*** Record set ***

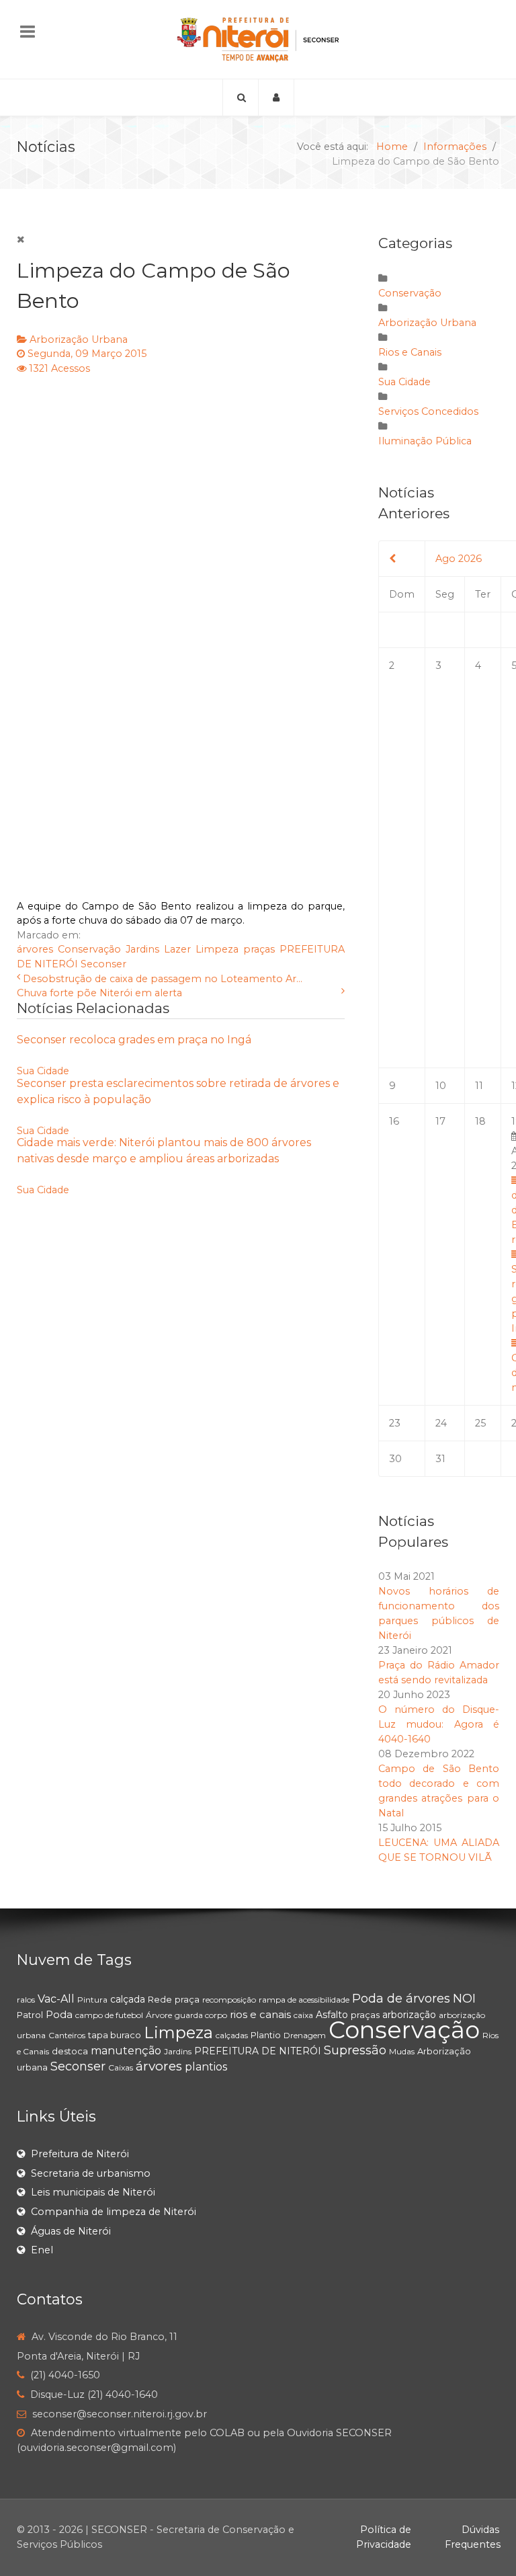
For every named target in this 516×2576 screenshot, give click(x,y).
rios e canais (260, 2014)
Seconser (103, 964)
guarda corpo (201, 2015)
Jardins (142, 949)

***

If an entry contains an image, print the rest of that entry exactly and leave the image out.

For every named target in this 516×2576 screenshot, give click(x,y).
rios e canais (260, 2014)
Seconser (103, 964)
guarda corpo (201, 2015)
Jardins (142, 949)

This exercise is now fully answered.